• _THE TASK_: Every line of the data is to be transcribed as it stands.

--- EXTRACTED MATERIAL ---

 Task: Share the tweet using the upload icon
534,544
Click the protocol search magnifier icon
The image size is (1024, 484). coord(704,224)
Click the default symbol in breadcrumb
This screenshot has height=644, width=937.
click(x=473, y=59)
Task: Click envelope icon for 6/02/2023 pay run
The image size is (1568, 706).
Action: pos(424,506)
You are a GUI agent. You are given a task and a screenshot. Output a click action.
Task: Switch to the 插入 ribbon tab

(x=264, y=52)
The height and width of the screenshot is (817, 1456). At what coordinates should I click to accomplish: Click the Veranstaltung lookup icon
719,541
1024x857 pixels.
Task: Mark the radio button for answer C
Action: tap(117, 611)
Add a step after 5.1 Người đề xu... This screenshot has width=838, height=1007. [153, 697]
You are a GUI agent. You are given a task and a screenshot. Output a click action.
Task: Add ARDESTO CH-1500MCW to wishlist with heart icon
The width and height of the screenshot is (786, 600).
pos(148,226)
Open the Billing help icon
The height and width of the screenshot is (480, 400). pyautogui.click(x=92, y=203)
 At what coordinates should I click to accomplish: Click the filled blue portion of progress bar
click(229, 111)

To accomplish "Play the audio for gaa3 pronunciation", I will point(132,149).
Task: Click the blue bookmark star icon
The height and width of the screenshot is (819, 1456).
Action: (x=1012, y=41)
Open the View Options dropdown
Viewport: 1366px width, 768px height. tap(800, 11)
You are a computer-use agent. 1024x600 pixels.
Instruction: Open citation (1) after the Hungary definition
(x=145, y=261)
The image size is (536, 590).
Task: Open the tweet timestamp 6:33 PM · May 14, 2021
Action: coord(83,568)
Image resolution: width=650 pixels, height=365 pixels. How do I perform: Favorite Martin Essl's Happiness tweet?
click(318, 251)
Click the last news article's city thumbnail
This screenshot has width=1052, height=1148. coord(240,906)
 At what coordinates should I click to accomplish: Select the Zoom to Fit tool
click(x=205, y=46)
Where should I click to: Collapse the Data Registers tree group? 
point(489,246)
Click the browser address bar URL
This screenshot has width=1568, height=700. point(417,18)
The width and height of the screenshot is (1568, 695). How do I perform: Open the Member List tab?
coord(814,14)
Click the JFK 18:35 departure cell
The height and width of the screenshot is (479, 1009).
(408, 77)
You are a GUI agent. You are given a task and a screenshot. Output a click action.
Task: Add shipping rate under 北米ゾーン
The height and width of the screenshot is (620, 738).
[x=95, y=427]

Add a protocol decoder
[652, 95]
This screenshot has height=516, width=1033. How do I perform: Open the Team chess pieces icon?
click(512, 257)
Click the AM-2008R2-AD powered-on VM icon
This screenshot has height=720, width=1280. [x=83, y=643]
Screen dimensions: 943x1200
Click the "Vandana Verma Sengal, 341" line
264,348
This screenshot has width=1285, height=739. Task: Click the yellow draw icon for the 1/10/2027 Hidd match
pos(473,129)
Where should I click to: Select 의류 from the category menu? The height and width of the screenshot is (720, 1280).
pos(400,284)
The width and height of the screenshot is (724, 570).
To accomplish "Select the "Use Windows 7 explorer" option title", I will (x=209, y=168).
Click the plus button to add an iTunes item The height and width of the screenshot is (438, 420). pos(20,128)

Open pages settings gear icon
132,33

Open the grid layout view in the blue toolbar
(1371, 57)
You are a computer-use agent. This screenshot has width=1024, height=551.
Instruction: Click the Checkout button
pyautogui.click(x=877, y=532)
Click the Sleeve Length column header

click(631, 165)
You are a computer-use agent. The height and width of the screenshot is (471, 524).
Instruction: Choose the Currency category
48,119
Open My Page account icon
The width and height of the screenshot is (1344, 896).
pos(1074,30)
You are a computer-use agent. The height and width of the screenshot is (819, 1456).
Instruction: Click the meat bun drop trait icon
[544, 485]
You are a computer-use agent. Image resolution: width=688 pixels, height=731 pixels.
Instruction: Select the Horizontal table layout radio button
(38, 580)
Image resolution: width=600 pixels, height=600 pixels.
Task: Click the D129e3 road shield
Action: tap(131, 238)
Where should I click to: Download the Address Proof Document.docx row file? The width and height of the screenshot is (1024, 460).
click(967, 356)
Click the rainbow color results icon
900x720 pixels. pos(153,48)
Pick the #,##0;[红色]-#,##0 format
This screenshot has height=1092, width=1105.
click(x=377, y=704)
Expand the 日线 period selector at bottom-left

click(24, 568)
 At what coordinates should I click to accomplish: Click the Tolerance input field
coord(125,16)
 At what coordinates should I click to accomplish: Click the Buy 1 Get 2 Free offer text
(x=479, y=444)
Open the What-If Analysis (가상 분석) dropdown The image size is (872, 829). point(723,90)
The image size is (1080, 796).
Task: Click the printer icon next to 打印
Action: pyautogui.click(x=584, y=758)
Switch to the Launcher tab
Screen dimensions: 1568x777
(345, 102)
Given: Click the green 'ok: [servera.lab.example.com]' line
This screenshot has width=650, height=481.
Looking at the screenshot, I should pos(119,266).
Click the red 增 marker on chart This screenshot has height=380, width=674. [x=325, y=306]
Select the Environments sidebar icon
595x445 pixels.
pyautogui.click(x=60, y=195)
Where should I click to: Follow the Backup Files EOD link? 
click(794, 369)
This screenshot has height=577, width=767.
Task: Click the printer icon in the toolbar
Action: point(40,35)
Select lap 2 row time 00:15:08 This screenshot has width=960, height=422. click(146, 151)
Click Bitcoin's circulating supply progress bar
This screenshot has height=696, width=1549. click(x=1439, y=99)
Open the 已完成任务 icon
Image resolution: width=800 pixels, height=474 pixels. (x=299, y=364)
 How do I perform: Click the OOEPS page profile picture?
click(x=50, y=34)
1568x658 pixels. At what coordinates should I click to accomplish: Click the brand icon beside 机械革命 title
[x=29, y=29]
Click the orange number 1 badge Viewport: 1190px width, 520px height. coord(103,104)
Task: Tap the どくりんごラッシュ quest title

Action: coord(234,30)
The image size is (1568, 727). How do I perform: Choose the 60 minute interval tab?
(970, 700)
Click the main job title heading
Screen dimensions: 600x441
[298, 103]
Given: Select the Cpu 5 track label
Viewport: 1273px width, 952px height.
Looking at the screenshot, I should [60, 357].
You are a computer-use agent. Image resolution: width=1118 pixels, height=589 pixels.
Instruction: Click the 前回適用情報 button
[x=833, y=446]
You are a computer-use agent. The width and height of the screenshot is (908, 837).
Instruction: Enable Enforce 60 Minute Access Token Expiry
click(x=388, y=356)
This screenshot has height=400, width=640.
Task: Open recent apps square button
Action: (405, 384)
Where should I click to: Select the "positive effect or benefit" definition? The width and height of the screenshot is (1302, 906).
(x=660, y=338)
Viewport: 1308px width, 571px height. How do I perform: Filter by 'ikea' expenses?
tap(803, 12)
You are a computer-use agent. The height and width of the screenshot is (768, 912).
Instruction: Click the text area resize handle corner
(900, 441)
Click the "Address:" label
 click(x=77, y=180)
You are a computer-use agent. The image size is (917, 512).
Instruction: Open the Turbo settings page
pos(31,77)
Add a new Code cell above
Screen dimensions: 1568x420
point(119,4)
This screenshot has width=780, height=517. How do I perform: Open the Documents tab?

---

• _RESULT FOR THIS EXERCISE_:
 Task: Share the tweet using the upload icon
534,544
Click the protocol search magnifier icon
The image size is (1024, 484). coord(704,224)
Click the default symbol in breadcrumb
This screenshot has height=644, width=937.
click(x=473, y=59)
Task: Click envelope icon for 6/02/2023 pay run
The image size is (1568, 706).
Action: pos(424,506)
You are a GUI agent. You are given a task and a screenshot. Output a click action.
Task: Switch to the 插入 ribbon tab

(x=264, y=52)
The height and width of the screenshot is (817, 1456). At what coordinates should I click to accomplish: Click the Veranstaltung lookup icon
719,541
1024x857 pixels.
Task: Mark the radio button for answer C
Action: tap(117, 611)
Add a step after 5.1 Người đề xu... This screenshot has width=838, height=1007. [153, 697]
You are a GUI agent. You are given a task and a screenshot. Output a click action.
Task: Add ARDESTO CH-1500MCW to wishlist with heart icon
The width and height of the screenshot is (786, 600).
pos(148,226)
Open the Billing help icon
The height and width of the screenshot is (480, 400). pyautogui.click(x=92, y=203)
 At what coordinates should I click to accomplish: Click the filled blue portion of progress bar
click(229, 111)

To accomplish "Play the audio for gaa3 pronunciation", I will point(132,149).
Task: Click the blue bookmark star icon
The height and width of the screenshot is (819, 1456).
Action: (x=1012, y=41)
Open the View Options dropdown
Viewport: 1366px width, 768px height. tap(800, 11)
You are a computer-use agent. 1024x600 pixels.
Instruction: Open citation (1) after the Hungary definition
(x=145, y=261)
The image size is (536, 590).
Task: Open the tweet timestamp 6:33 PM · May 14, 2021
Action: coord(83,568)
Image resolution: width=650 pixels, height=365 pixels. How do I perform: Favorite Martin Essl's Happiness tweet?
click(318, 251)
Click the last news article's city thumbnail
This screenshot has width=1052, height=1148. coord(240,906)
 At what coordinates should I click to accomplish: Select the Zoom to Fit tool
click(x=205, y=46)
Where should I click to: Collapse the Data Registers tree group? 
point(489,246)
Click the browser address bar URL
This screenshot has width=1568, height=700. point(417,18)
The width and height of the screenshot is (1568, 695). How do I perform: Open the Member List tab?
coord(814,14)
Click the JFK 18:35 departure cell
The height and width of the screenshot is (479, 1009).
(408, 77)
You are a GUI agent. You are given a task and a screenshot. Output a click action.
Task: Add shipping rate under 北米ゾーン
The height and width of the screenshot is (620, 738).
[x=95, y=427]

Add a protocol decoder
[652, 95]
This screenshot has height=516, width=1033. How do I perform: Open the Team chess pieces icon?
click(512, 257)
Click the AM-2008R2-AD powered-on VM icon
This screenshot has height=720, width=1280. [x=83, y=643]
Screen dimensions: 943x1200
Click the "Vandana Verma Sengal, 341" line
264,348
This screenshot has width=1285, height=739. Task: Click the yellow draw icon for the 1/10/2027 Hidd match
pos(473,129)
Where should I click to: Select 의류 from the category menu? The height and width of the screenshot is (720, 1280).
pos(400,284)
The width and height of the screenshot is (724, 570).
To accomplish "Select the "Use Windows 7 explorer" option title", I will (x=209, y=168).
Click the plus button to add an iTunes item The height and width of the screenshot is (438, 420). pos(20,128)

Open pages settings gear icon
132,33

Open the grid layout view in the blue toolbar
(1371, 57)
You are a computer-use agent. This screenshot has width=1024, height=551.
Instruction: Click the Checkout button
pyautogui.click(x=877, y=532)
Click the Sleeve Length column header

click(631, 165)
You are a computer-use agent. The height and width of the screenshot is (471, 524).
Instruction: Choose the Currency category
48,119
Open My Page account icon
The width and height of the screenshot is (1344, 896).
pos(1074,30)
You are a computer-use agent. The height and width of the screenshot is (819, 1456).
Instruction: Click the meat bun drop trait icon
[544, 485]
You are a computer-use agent. Image resolution: width=688 pixels, height=731 pixels.
Instruction: Select the Horizontal table layout radio button
(38, 580)
Image resolution: width=600 pixels, height=600 pixels.
Task: Click the D129e3 road shield
Action: tap(131, 238)
Where should I click to: Download the Address Proof Document.docx row file? The width and height of the screenshot is (1024, 460).
click(967, 356)
Click the rainbow color results icon
900x720 pixels. pos(153,48)
Pick the #,##0;[红色]-#,##0 format
This screenshot has height=1092, width=1105.
click(x=377, y=704)
Expand the 日线 period selector at bottom-left

click(24, 568)
 At what coordinates should I click to accomplish: Click the Tolerance input field
coord(125,16)
 At what coordinates should I click to accomplish: Click the Buy 1 Get 2 Free offer text
(x=479, y=444)
Open the What-If Analysis (가상 분석) dropdown The image size is (872, 829). point(723,90)
The image size is (1080, 796).
Task: Click the printer icon next to 打印
Action: pyautogui.click(x=584, y=758)
Switch to the Launcher tab
Screen dimensions: 1568x777
(345, 102)
Given: Click the green 'ok: [servera.lab.example.com]' line
This screenshot has width=650, height=481.
Looking at the screenshot, I should pos(119,266).
Click the red 增 marker on chart This screenshot has height=380, width=674. [x=325, y=306]
Select the Environments sidebar icon
595x445 pixels.
pyautogui.click(x=60, y=195)
Where should I click to: Follow the Backup Files EOD link? 
click(794, 369)
This screenshot has height=577, width=767.
Task: Click the printer icon in the toolbar
Action: point(40,35)
Select lap 2 row time 00:15:08 This screenshot has width=960, height=422. click(146, 151)
Click Bitcoin's circulating supply progress bar
This screenshot has height=696, width=1549. click(x=1439, y=99)
Open the 已完成任务 icon
Image resolution: width=800 pixels, height=474 pixels. (x=299, y=364)
 How do I perform: Click the OOEPS page profile picture?
click(x=50, y=34)
1568x658 pixels. At what coordinates should I click to accomplish: Click the brand icon beside 机械革命 title
[x=29, y=29]
Click the orange number 1 badge Viewport: 1190px width, 520px height. coord(103,104)
Task: Tap the どくりんごラッシュ quest title

Action: coord(234,30)
The image size is (1568, 727). How do I perform: Choose the 60 minute interval tab?
(970, 700)
Click the main job title heading
Screen dimensions: 600x441
[298, 103]
Given: Select the Cpu 5 track label
Viewport: 1273px width, 952px height.
Looking at the screenshot, I should [60, 357].
You are a computer-use agent. Image resolution: width=1118 pixels, height=589 pixels.
Instruction: Click the 前回適用情報 button
[x=833, y=446]
You are a computer-use agent. The width and height of the screenshot is (908, 837).
Instruction: Enable Enforce 60 Minute Access Token Expiry
click(x=388, y=356)
This screenshot has height=400, width=640.
Task: Open recent apps square button
Action: (405, 384)
Where should I click to: Select the "positive effect or benefit" definition? The width and height of the screenshot is (1302, 906).
(x=660, y=338)
Viewport: 1308px width, 571px height. How do I perform: Filter by 'ikea' expenses?
tap(803, 12)
You are a computer-use agent. The height and width of the screenshot is (768, 912).
Instruction: Click the text area resize handle corner
(900, 441)
Click the "Address:" label
 click(x=77, y=180)
You are a computer-use agent. The image size is (917, 512).
Instruction: Open the Turbo settings page
pos(31,77)
Add a new Code cell above
Screen dimensions: 1568x420
point(119,4)
This screenshot has width=780, height=517. How do I perform: Open the Documents tab?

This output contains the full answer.